● **Stated exercise**
Return each line in the records below that contains the string "coordinates".

● **Data extract**
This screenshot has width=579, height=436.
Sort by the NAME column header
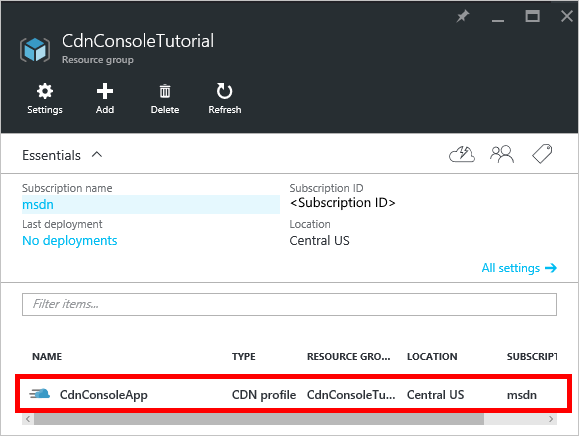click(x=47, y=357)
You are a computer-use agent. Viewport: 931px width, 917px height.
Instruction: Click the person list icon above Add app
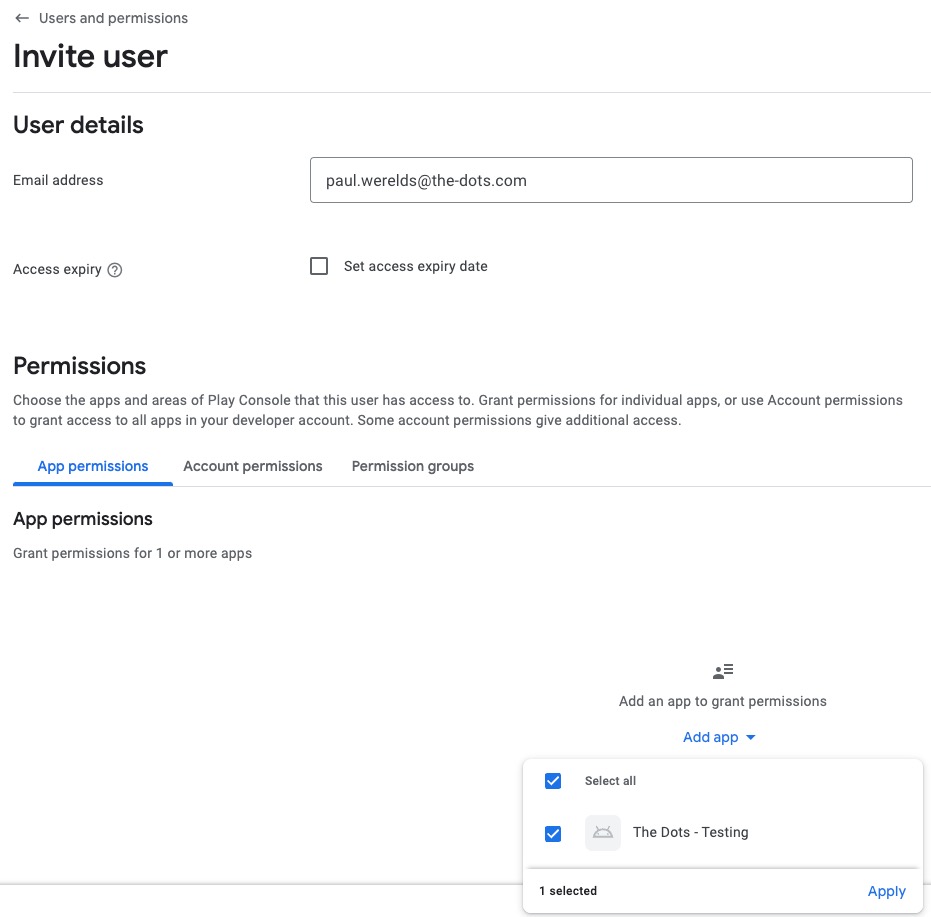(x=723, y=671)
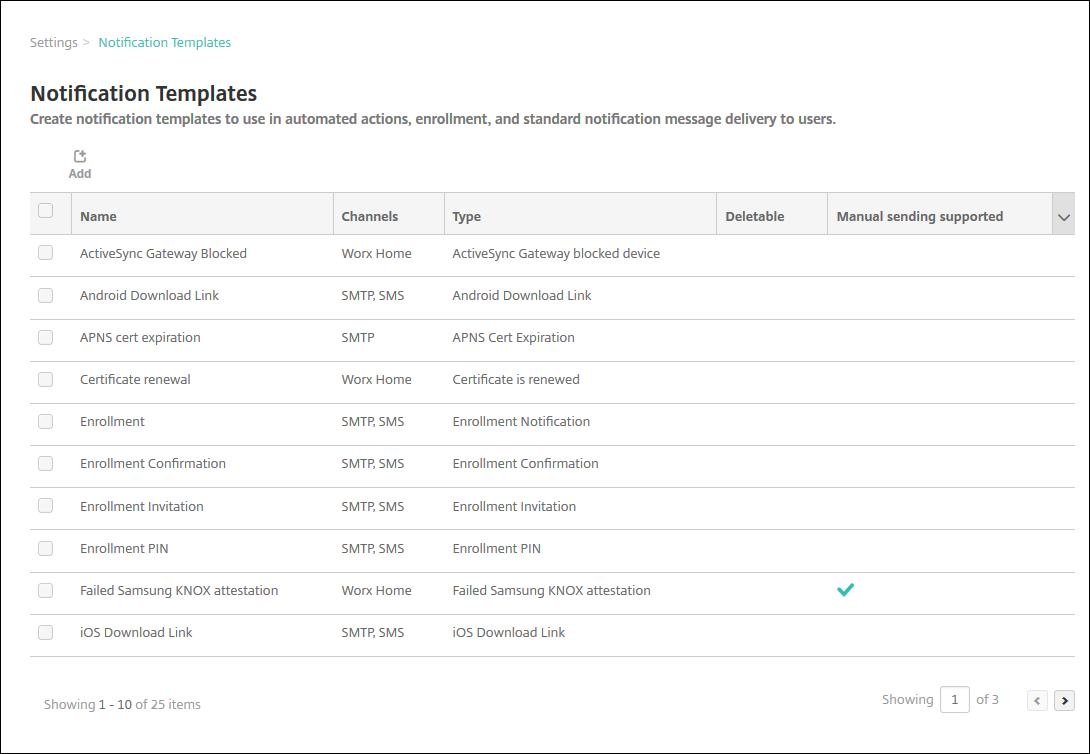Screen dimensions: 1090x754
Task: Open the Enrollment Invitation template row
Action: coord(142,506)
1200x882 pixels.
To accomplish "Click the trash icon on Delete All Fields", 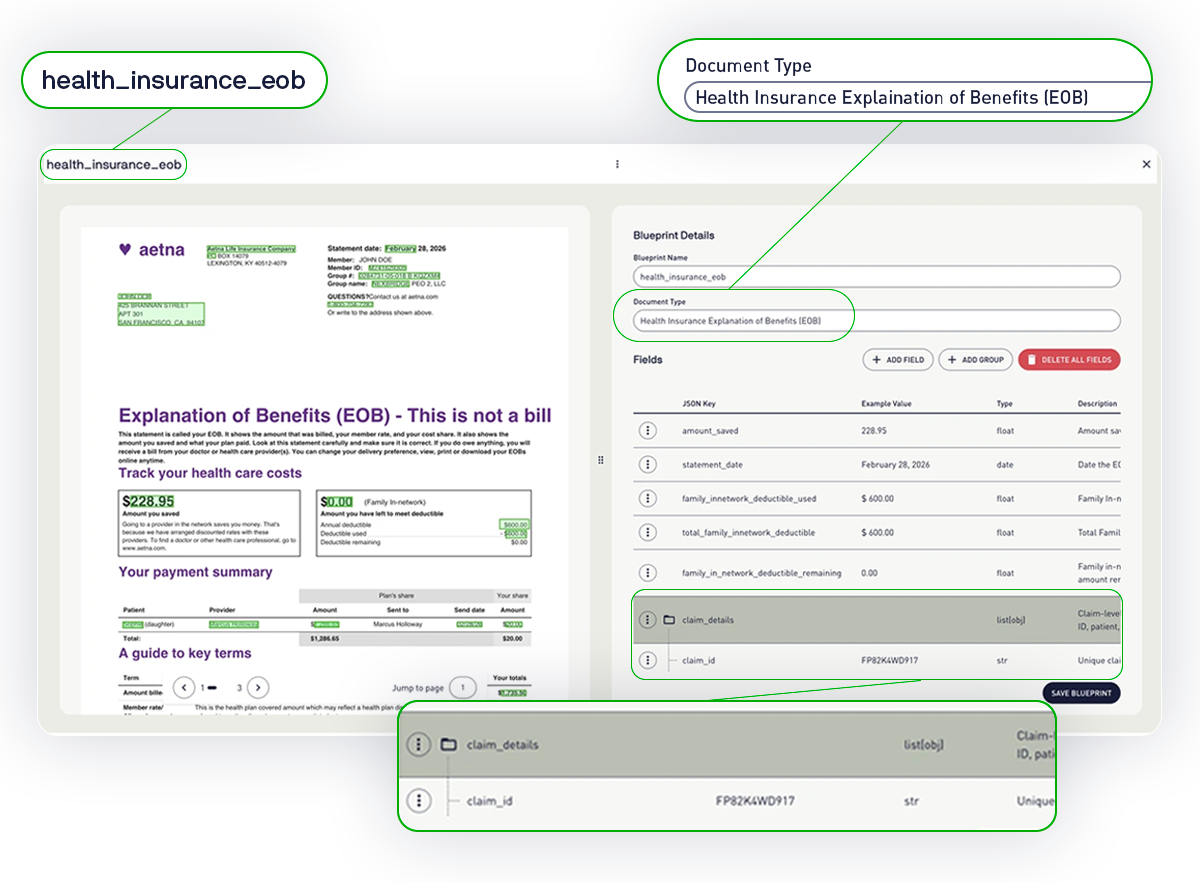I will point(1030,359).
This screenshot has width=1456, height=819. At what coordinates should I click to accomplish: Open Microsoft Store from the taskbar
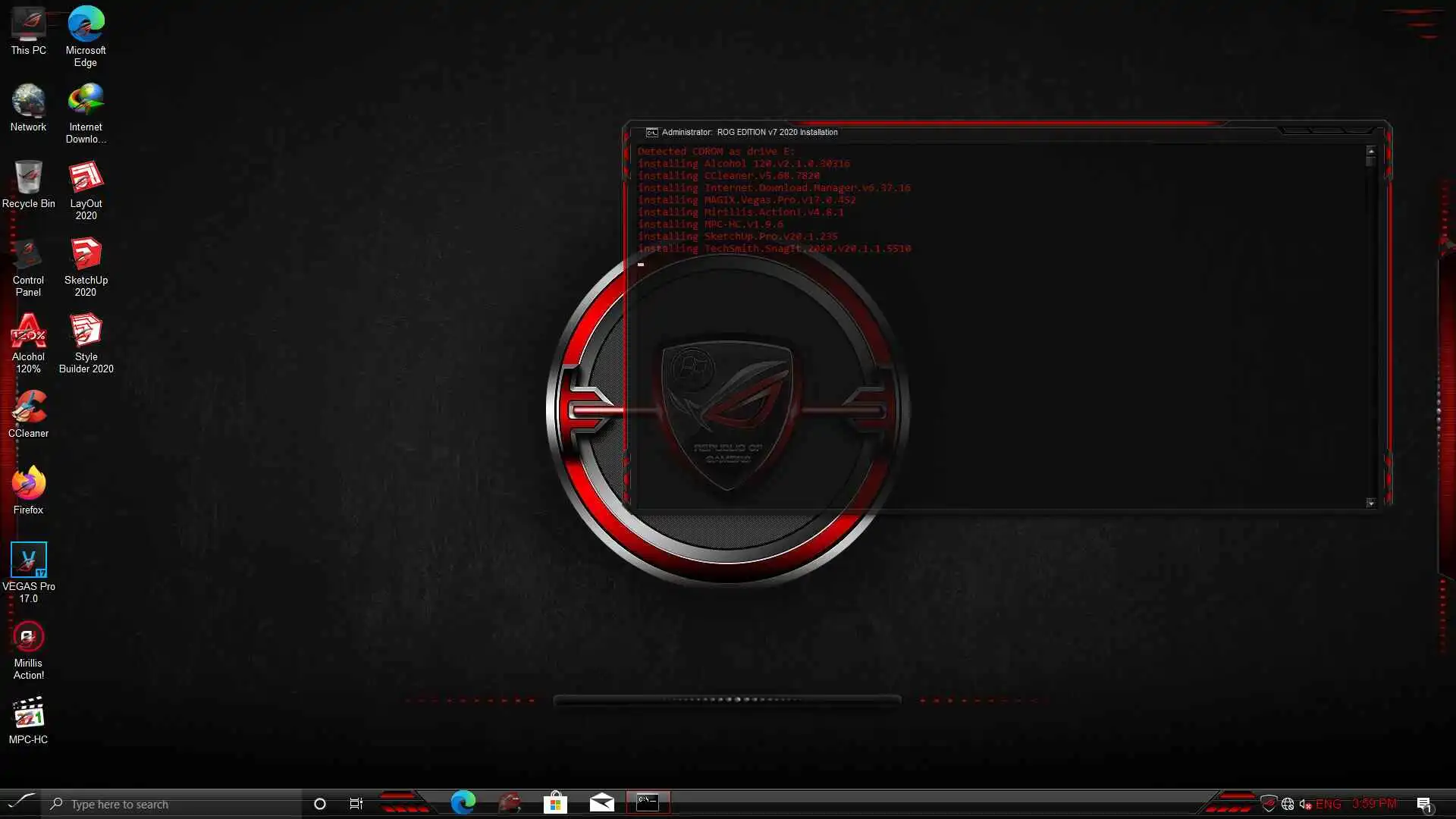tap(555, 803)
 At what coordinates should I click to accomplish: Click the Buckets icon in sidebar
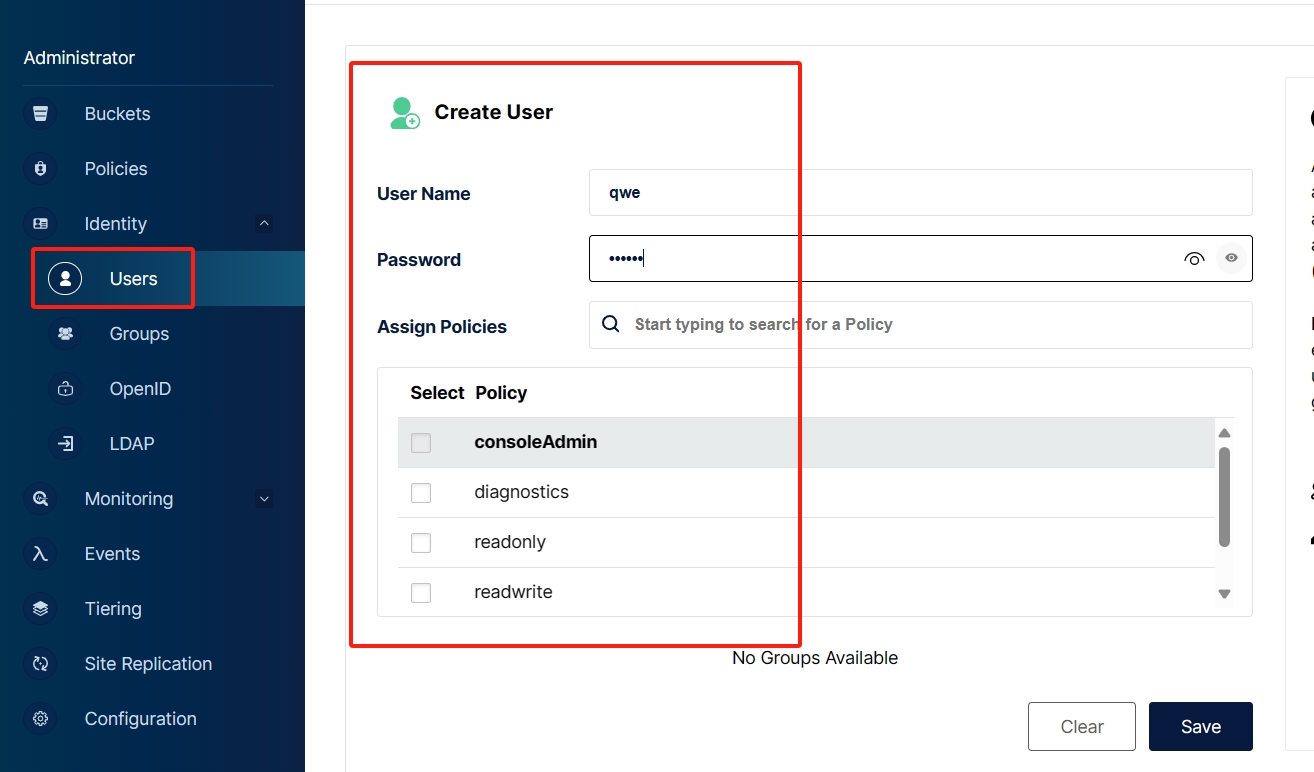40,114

● **The solution**
This screenshot has width=1456, height=819. At what coordinates should I click to accomplish: Open Microsoft Store from the taskbar
 At what coordinates should I click to accomplish: Click the Buckets icon in sidebar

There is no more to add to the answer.